(Items from a dataset)
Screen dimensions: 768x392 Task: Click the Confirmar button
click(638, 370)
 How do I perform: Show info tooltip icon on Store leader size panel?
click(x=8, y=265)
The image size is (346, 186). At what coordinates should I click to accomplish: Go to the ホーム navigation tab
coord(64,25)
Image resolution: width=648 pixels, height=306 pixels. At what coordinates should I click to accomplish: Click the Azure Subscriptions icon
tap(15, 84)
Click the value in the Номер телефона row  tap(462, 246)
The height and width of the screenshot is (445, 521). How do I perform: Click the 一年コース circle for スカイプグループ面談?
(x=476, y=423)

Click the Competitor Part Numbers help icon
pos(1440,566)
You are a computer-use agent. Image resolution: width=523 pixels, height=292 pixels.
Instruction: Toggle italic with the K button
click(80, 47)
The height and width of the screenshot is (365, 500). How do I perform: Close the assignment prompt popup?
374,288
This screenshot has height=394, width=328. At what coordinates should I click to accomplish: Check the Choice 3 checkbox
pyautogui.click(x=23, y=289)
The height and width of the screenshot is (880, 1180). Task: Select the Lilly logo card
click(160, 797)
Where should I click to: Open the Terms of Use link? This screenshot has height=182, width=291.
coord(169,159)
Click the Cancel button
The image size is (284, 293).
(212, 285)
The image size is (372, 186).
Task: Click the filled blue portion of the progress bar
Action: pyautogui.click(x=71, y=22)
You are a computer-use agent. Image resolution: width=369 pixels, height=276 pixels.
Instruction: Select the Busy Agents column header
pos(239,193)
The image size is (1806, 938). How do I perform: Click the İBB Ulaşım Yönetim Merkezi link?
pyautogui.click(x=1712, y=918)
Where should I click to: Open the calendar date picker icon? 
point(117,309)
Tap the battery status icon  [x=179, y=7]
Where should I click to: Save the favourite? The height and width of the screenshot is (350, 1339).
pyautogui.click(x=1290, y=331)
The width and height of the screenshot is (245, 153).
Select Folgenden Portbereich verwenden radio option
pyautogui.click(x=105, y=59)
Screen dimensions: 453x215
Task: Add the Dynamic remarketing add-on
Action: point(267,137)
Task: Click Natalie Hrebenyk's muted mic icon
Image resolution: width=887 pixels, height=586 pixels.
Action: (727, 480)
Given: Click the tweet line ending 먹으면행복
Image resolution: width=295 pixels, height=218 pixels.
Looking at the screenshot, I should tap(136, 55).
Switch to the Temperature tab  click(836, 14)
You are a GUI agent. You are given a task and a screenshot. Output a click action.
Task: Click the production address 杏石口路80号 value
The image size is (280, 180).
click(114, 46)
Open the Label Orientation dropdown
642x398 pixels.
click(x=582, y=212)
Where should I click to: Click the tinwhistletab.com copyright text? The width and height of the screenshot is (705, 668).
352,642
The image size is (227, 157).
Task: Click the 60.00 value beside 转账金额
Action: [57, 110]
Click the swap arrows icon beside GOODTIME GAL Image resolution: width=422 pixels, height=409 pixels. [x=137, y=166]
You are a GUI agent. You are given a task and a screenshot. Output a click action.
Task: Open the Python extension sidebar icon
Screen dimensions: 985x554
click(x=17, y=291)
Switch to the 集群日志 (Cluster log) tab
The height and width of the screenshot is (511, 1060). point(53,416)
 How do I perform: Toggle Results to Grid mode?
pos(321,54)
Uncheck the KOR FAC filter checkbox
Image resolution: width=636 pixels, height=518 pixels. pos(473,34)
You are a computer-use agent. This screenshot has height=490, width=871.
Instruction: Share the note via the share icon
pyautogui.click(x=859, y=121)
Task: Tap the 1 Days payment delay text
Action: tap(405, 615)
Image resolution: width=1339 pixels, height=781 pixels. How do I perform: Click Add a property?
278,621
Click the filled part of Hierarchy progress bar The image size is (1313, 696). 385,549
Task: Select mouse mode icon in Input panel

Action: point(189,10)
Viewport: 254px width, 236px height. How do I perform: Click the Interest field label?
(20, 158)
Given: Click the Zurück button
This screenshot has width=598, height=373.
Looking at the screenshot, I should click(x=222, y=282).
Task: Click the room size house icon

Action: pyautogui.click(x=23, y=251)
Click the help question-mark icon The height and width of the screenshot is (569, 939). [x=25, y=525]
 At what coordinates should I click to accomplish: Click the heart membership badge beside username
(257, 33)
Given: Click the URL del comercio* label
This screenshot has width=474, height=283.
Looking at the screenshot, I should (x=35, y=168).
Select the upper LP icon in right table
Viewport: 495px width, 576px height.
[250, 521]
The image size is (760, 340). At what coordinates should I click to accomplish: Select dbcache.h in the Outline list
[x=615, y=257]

Instructions for the task: Each line above is to be repeated exactly.

Response area:
Screen dimensions: 768x392 Task: Click the Confirmar button
click(638, 370)
 How do I perform: Show info tooltip icon on Store leader size panel?
click(x=8, y=265)
The image size is (346, 186). At what coordinates should I click to accomplish: Go to the ホーム navigation tab
coord(64,25)
Image resolution: width=648 pixels, height=306 pixels. At what coordinates should I click to accomplish: Click the Azure Subscriptions icon
tap(15, 84)
Click the value in the Номер телефона row  tap(462, 246)
The height and width of the screenshot is (445, 521). How do I perform: Click the 一年コース circle for スカイプグループ面談?
(x=476, y=423)

Click the Competitor Part Numbers help icon
pos(1440,566)
You are a computer-use agent. Image resolution: width=523 pixels, height=292 pixels.
Instruction: Toggle italic with the K button
click(80, 47)
The height and width of the screenshot is (365, 500). How do I perform: Close the assignment prompt popup?
374,288
This screenshot has height=394, width=328. At what coordinates should I click to accomplish: Check the Choice 3 checkbox
pyautogui.click(x=23, y=289)
The height and width of the screenshot is (880, 1180). Task: Select the Lilly logo card
click(160, 797)
Where should I click to: Open the Terms of Use link? This screenshot has height=182, width=291.
coord(169,159)
Click the Cancel button
The image size is (284, 293).
(212, 285)
The image size is (372, 186).
Task: Click the filled blue portion of the progress bar
Action: pyautogui.click(x=71, y=22)
You are a computer-use agent. Image resolution: width=369 pixels, height=276 pixels.
Instruction: Select the Busy Agents column header
pos(239,193)
The image size is (1806, 938). How do I perform: Click the İBB Ulaşım Yönetim Merkezi link?
pyautogui.click(x=1712, y=918)
Where should I click to: Open the calendar date picker icon? 
point(117,309)
Tap the battery status icon  [x=179, y=7]
Where should I click to: Save the favourite? The height and width of the screenshot is (350, 1339).
pyautogui.click(x=1290, y=331)
The width and height of the screenshot is (245, 153).
Select Folgenden Portbereich verwenden radio option
pyautogui.click(x=105, y=59)
Screen dimensions: 453x215
Task: Add the Dynamic remarketing add-on
Action: point(267,137)
Task: Click Natalie Hrebenyk's muted mic icon
Image resolution: width=887 pixels, height=586 pixels.
Action: (727, 480)
Given: Click the tweet line ending 먹으면행복
Image resolution: width=295 pixels, height=218 pixels.
Looking at the screenshot, I should tap(136, 55).
Switch to the Temperature tab  click(836, 14)
You are a GUI agent. You are given a task and a screenshot. Output a click action.
Task: Click the production address 杏石口路80号 value
The image size is (280, 180).
click(114, 46)
Open the Label Orientation dropdown
642x398 pixels.
click(x=582, y=212)
Where should I click to: Click the tinwhistletab.com copyright text? The width and height of the screenshot is (705, 668).
352,642
The image size is (227, 157).
Task: Click the 60.00 value beside 转账金额
Action: [57, 110]
Click the swap arrows icon beside GOODTIME GAL Image resolution: width=422 pixels, height=409 pixels. [x=137, y=166]
You are a GUI agent. You are given a task and a screenshot. Output a click action.
Task: Open the Python extension sidebar icon
Screen dimensions: 985x554
click(x=17, y=291)
Switch to the 集群日志 (Cluster log) tab
The height and width of the screenshot is (511, 1060). point(53,416)
 How do I perform: Toggle Results to Grid mode?
pos(321,54)
Uncheck the KOR FAC filter checkbox
Image resolution: width=636 pixels, height=518 pixels. pos(473,34)
You are a computer-use agent. This screenshot has height=490, width=871.
Instruction: Share the note via the share icon
pyautogui.click(x=859, y=121)
Task: Tap the 1 Days payment delay text
Action: tap(405, 615)
Image resolution: width=1339 pixels, height=781 pixels. How do I perform: Click Add a property?
278,621
Click the filled part of Hierarchy progress bar The image size is (1313, 696). 385,549
Task: Select mouse mode icon in Input panel

Action: point(189,10)
Viewport: 254px width, 236px height. How do I perform: Click the Interest field label?
(20, 158)
Given: Click the Zurück button
This screenshot has width=598, height=373.
Looking at the screenshot, I should click(x=222, y=282).
Task: Click the room size house icon

Action: pyautogui.click(x=23, y=251)
Click the help question-mark icon The height and width of the screenshot is (569, 939). [x=25, y=525]
 At what coordinates should I click to accomplish: Click the heart membership badge beside username
(257, 33)
Given: Click the URL del comercio* label
This screenshot has width=474, height=283.
Looking at the screenshot, I should (x=35, y=168).
Select the upper LP icon in right table
Viewport: 495px width, 576px height.
[250, 521]
The image size is (760, 340). At what coordinates should I click to accomplish: Select dbcache.h in the Outline list
[x=615, y=257]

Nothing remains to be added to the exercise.